The fact that Churchill’s progeny seem to stay so well might be a little surprising when you consider he was a relatively forward two-year-old who was crowned champion that season, and did the 2,000 Guineas double, but we must remember that he is a son of the stamina-packed Galileo after all, and that he will have covered a good few classically bred mares when he stood his first two seasons at Coolmore at a fee of €35,000.
That much is clear from the pedigrees of his early flagbearers. Vadeni’s dam, Vaderana, won over 1m3½f and is by Monsun, a byword for stamina; Grand Alliance is out of Endless Love, an unraced Dubai Destination half-sister to Imperial Cup winner Baltimore Rock; and Queroyal’s dam, Queenie, was a Group 3 winner over 1m1½f and by the classy sprinter Areion, but is otherwise related to oodles of German middle-distance performers.

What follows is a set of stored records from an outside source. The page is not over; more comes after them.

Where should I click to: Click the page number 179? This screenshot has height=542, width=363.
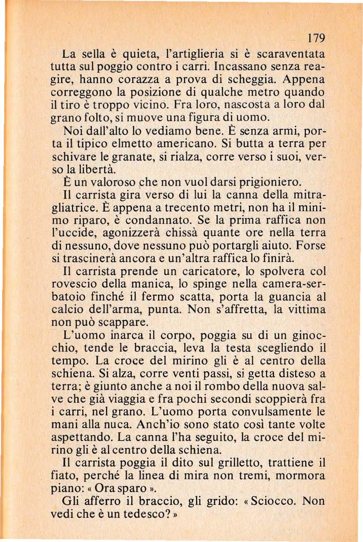pyautogui.click(x=316, y=39)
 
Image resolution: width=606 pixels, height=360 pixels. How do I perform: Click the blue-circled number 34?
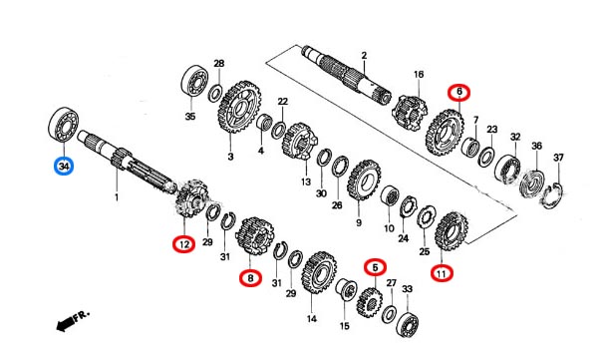(64, 167)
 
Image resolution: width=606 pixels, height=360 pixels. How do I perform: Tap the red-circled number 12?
(184, 244)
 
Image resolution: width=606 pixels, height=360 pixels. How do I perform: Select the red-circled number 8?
(250, 277)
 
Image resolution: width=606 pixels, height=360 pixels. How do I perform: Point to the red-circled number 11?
(442, 274)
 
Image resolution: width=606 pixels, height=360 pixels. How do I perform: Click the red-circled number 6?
(459, 92)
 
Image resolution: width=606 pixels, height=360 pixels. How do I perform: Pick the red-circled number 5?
(375, 267)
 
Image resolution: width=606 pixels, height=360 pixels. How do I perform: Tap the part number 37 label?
(558, 158)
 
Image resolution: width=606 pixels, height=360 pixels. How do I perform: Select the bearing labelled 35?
(194, 82)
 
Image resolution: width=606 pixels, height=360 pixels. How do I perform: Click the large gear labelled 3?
(239, 107)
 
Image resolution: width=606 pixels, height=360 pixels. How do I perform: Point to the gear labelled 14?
(319, 273)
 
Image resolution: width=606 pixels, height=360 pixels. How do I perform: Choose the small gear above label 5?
(370, 302)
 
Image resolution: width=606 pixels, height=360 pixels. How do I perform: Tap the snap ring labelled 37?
(553, 196)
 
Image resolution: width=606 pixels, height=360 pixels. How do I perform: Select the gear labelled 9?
(364, 180)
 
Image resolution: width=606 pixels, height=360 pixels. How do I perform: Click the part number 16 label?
(419, 74)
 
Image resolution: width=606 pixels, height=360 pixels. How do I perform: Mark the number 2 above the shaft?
(364, 56)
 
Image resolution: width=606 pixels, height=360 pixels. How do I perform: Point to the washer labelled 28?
(215, 94)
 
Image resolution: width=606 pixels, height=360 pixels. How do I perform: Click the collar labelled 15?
(345, 289)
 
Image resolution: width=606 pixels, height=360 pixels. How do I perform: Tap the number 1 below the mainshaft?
(117, 198)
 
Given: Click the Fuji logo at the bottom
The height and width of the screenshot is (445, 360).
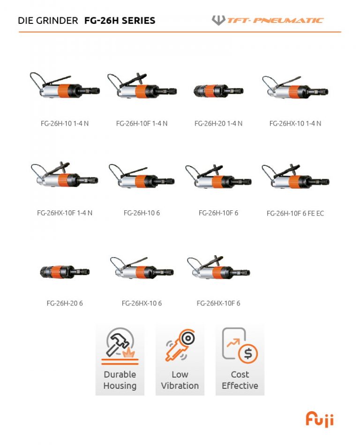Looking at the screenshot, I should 320,419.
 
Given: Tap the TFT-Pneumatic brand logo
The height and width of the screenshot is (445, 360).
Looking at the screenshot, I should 268,20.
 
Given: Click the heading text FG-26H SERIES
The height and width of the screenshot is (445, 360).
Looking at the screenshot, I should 120,21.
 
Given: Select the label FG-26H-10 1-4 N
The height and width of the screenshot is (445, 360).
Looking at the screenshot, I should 65,124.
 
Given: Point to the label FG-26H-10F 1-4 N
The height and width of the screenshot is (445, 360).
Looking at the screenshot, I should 142,124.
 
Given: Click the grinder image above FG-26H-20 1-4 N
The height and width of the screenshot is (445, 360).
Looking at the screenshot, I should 218,90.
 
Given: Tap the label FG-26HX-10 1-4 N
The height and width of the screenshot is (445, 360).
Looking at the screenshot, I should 295,124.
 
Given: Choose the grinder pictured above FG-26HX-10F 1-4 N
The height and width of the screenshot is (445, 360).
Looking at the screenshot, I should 64,176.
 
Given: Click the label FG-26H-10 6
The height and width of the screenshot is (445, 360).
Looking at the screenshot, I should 142,213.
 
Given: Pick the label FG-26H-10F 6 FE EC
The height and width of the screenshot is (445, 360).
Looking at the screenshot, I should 295,214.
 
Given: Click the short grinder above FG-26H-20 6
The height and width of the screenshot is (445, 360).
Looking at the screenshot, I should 65,271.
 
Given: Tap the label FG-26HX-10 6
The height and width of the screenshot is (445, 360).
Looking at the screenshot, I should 142,304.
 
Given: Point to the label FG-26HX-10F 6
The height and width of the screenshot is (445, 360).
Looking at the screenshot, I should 218,304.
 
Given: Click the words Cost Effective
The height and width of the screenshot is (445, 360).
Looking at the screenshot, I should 240,380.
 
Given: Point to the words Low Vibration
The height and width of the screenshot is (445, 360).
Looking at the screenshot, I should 180,380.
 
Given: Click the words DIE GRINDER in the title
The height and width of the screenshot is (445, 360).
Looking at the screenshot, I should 48,21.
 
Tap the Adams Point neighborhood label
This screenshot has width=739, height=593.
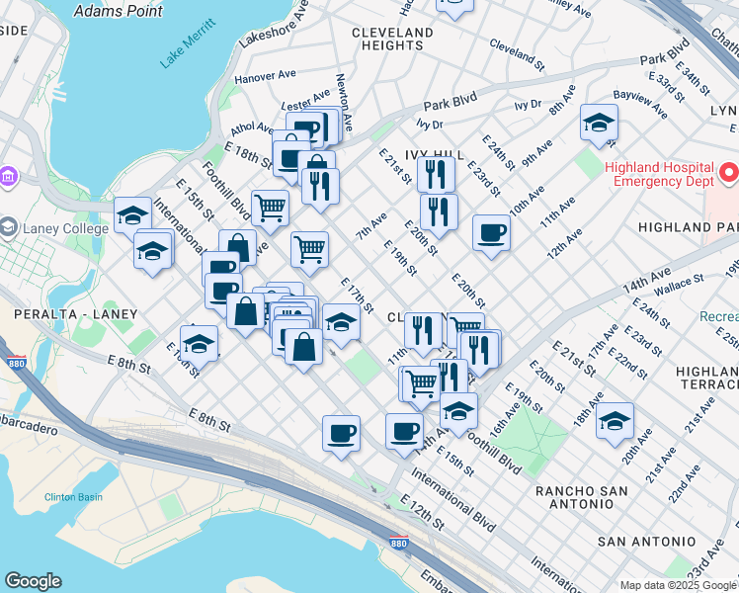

The Acropolis showed last year that Churchill can get a speedier, more precocious sort when given his chance with a sharper mare, though. The colt is out of Hairy Rocket, a 5f winner and Queen Mary Stakes third by Pivotal, and he was duly among his sire’s first winners when scoring in a Listowel maiden in June 2021 by a wide margin, before not being beaten far when finishing midfield in the Coventry, Railway, Vintage and Futurity Stakes last summer.

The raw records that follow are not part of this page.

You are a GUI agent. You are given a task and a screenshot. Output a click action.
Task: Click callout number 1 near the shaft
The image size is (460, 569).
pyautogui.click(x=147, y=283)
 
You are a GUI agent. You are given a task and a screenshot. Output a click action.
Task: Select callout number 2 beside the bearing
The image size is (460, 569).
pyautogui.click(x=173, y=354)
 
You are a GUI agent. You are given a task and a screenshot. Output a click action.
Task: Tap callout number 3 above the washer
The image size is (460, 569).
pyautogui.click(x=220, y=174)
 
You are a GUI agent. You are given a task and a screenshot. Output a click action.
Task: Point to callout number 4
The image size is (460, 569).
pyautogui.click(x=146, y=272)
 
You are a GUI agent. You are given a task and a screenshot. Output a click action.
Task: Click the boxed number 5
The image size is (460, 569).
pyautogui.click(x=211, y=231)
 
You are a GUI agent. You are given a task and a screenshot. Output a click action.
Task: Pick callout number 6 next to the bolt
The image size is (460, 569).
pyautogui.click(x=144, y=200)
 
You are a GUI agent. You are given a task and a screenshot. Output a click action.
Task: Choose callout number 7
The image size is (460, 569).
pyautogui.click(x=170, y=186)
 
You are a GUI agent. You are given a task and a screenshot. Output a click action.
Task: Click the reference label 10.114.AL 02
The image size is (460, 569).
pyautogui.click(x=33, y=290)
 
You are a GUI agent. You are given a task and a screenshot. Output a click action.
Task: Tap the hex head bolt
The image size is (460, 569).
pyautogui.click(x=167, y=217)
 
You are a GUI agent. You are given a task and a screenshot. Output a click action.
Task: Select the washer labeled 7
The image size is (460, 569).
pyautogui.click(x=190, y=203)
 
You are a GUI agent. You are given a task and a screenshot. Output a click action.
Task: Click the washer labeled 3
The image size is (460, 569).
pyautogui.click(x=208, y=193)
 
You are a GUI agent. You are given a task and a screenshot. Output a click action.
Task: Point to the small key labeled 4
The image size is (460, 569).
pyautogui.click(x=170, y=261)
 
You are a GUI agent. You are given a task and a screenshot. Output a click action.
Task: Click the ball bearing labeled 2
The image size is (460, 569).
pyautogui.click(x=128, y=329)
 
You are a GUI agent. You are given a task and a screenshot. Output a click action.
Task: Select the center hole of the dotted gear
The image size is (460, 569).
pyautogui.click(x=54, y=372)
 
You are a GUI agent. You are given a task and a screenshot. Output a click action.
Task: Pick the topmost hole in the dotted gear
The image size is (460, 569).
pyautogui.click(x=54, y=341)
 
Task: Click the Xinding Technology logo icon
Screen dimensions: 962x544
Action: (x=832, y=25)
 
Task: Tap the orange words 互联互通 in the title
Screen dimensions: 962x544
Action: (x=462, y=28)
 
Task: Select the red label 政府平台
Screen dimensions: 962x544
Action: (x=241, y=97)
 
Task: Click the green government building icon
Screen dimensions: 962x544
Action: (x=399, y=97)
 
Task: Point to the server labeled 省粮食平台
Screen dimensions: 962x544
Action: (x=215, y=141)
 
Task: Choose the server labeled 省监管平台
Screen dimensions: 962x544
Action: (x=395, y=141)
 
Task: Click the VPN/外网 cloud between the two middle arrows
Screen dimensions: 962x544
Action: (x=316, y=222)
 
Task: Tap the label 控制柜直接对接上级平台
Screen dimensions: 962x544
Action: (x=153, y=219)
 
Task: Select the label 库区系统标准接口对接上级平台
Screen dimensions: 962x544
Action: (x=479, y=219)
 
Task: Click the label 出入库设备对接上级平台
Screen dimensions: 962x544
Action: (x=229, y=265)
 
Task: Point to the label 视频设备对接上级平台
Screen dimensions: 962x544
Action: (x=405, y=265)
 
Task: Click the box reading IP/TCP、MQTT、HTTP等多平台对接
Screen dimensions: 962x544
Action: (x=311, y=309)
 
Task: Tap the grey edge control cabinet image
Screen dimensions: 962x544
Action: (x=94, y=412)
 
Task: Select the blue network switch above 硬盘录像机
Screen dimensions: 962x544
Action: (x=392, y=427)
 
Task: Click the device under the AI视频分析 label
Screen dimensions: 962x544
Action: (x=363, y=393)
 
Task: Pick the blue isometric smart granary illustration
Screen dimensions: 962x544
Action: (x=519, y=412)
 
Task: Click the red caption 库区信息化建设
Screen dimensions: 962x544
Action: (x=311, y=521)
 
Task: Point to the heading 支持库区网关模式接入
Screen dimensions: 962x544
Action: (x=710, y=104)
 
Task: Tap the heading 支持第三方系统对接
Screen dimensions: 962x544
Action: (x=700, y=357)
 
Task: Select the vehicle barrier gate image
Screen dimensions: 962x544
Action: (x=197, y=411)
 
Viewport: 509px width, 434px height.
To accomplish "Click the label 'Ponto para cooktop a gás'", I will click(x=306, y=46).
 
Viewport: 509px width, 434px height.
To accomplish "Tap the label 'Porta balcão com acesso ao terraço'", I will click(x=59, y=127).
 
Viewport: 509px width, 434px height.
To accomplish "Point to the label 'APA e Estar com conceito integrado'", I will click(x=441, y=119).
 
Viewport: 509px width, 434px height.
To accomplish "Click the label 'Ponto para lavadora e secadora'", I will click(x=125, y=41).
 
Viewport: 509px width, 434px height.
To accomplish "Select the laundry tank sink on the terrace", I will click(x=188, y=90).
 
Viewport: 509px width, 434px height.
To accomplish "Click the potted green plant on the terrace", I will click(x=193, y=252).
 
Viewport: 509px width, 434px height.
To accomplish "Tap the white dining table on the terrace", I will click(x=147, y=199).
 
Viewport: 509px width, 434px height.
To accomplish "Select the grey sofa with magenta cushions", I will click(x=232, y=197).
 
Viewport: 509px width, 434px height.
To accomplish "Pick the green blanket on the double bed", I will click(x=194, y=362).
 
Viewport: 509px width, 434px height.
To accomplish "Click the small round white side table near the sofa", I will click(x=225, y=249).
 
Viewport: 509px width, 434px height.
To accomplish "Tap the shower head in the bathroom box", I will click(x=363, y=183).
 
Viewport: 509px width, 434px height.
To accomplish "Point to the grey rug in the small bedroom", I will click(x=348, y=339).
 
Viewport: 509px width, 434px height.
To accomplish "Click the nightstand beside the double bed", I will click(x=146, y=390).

Ladies Church has been another good advert for sending faster mares to the sire. Out of Rioticism, a daughter of Rio De La Plata who was a Listed winner over the minimum trip, she won the Marwell Stakes and finished third in the Round Tower Stakes last season, and was beaten only a neck into second by Sacred Bridge in the Polonia Stakes over 5½f on her first start at three this year.
One thing is for sure, looking at the dams of Churchill’s 13 offspring with three-figure Racing Post Ratings: he is remarkably versatile when it comes to matings. All but one of those mares are by different sires, and all those sires are by different sires as well.
They are Monsun (by Königsstuhl), Dubai Destination (by Kingmambo), Miswaki Tern (by Miswaki), Pivotal (by Polar Falcon), Singspiel (by In The Wings), Danetime (by Danehill), Oasis Dream (by Green Desert), Areion (by Big Shuffle), Elusive Quality (by Gone West), Rio De La Plata (by Rahy), Intense Focus (by Giant’s Causeway) and Dubawi (by Dubai Millennium).
In Churchill, then, breeders have access to a sire who not only produces high winners to runners ratios and the odd superstar like Vadeni, but is also refreshingly multi-purpose, able to produce anything from a sprinter to a middle-distance horse, depending on the type of mare sent to him.